Motion Blur Reduction is a (now common) technology on modern gaming displays. Due to something we call ‘sample-and-hold’, frames are displayed until the image refreshes (see: ‘framerate’) again, which, when displaying fast moving images, can cause the image to blur. Note that we’re not talking about intentional motion blur, which is added to most games and is a simple setting that you can turn off, this type of blur looks a bit more like ghosting.
When you’re gaming (for example), your display is actually showing you a whole bunch of stationary ‘pictures’, made up from all of the individual pixels on your screen, at a rate which is equivalent to your monitor’s refresh rate, provided your computer can handle running the game at your monitor’s refresh rate.
A 60Hz monitor will be displaying 60 frames (‘pictures’) per second, for example, while a 120Hz monitor will display 120 frames per second. These images are displayed so rapidly that our minds interpret them as movement. Due to the way modern displays work, though, the individual pixels cannot instantaneously change their brightness and color, with most conventional monitors having a response time of a few milliseconds. Usually this is not a big issue; when you’re just browsing or watching a movie it doesn’t really matter, but when you’re playing a fast paced game this can and will cause the image to blur, potentially leading to frustration or worse performance.
A way to solve this is by using a faster refresh rate monitor (as seen in the image from blurbusters.com below) but modern gaming displays also feature their own technologies to limit eye tracking motion blur.

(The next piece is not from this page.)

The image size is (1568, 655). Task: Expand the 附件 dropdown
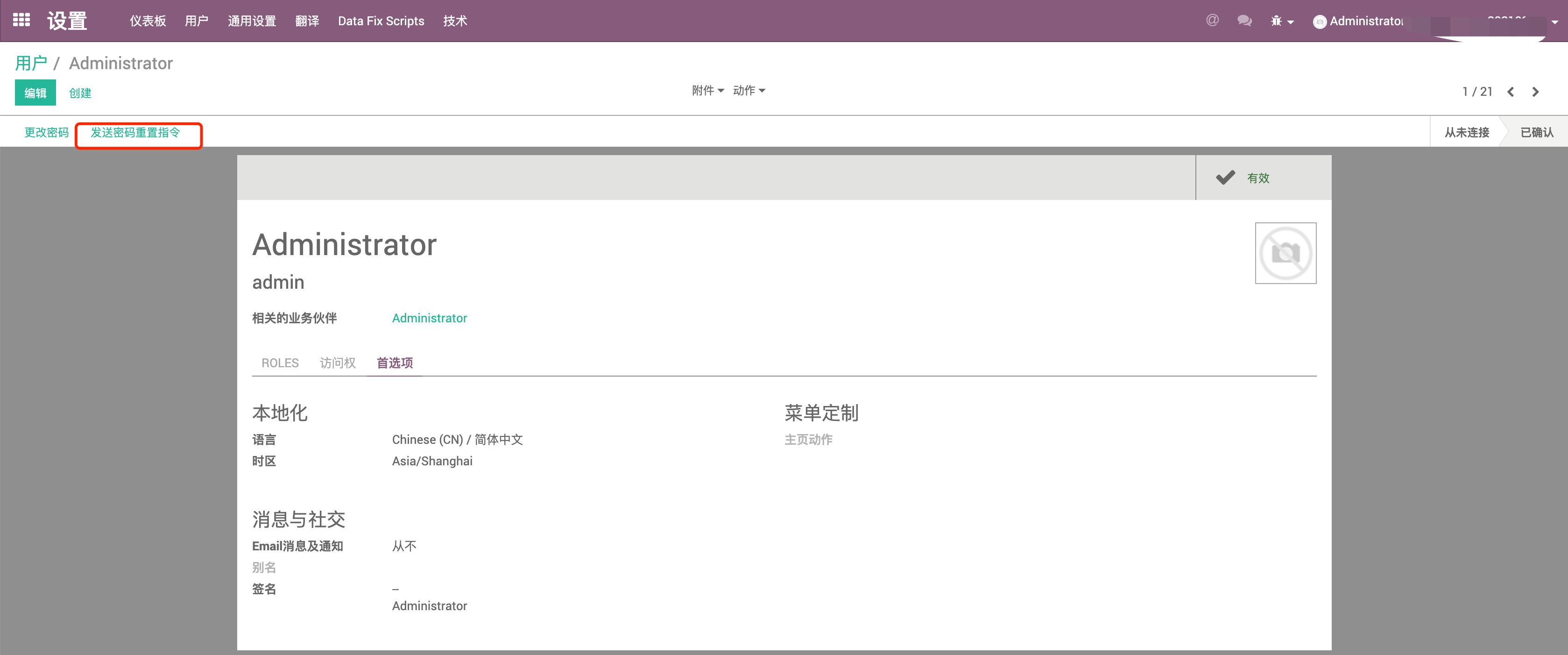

How Motion Blur Reduction Works
Eye-tracking motion blur can be reduced by limiting the amount of time that a frame is displayed for. As mentioned before, raising the refresh rate of a monitor works for this, as well as introducing a strobing effect, done by turning the backlight off between refreshes, as opposed to leaving it on the entire time. This is how all of those Motion Blur Reduction features work.
This effect isn’t visible to the naked eye, but it reduces the amount of time where you’re actually looking at each pixel, reducing the amount of time that a certain frame is displayed even further. This isn’t unlike those old CRT monitors (which some of your old school gamers will fondly remember) which, due to the way their technology worked, had this strobing effect built in, causing the image displayed by them to look and feel much smoother to our human eyes.

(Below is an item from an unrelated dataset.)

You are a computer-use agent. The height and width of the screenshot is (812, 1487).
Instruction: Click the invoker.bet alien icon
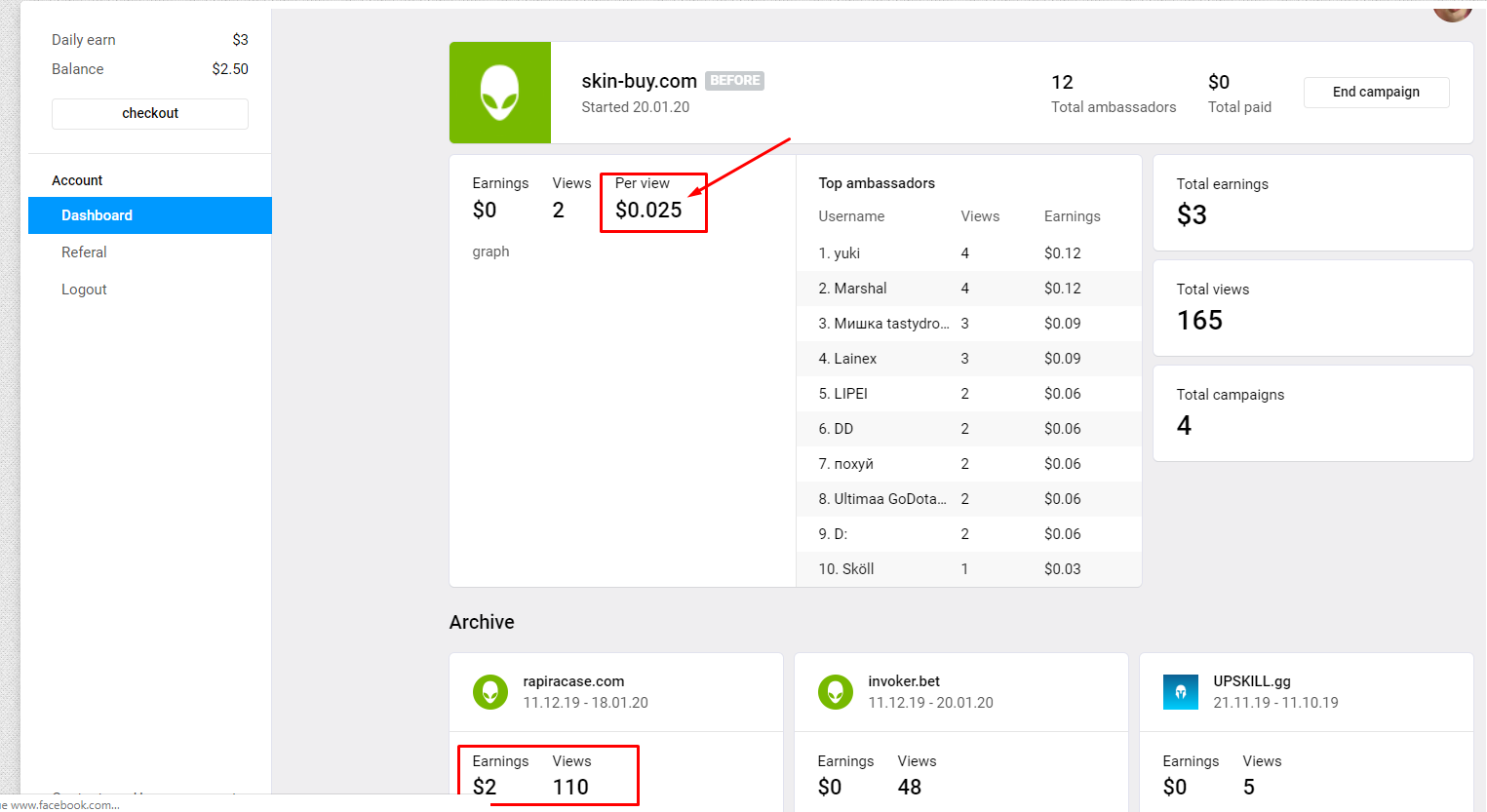(x=836, y=692)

For a good (moving) example of how black frame insertion (i.e. ‘strobing’) can help with smoothing out an image you can go to Blur Buster’s UFO test here.
These blur reducing features are almost always optional, as for strobing to work you need a decently powerful GPU (or at least one which can keep a steady amount of high frames). Another downside of these technologies is the fact that screen brightness can be reduced, since the screen backlight is turned off for (very brief) periods of time.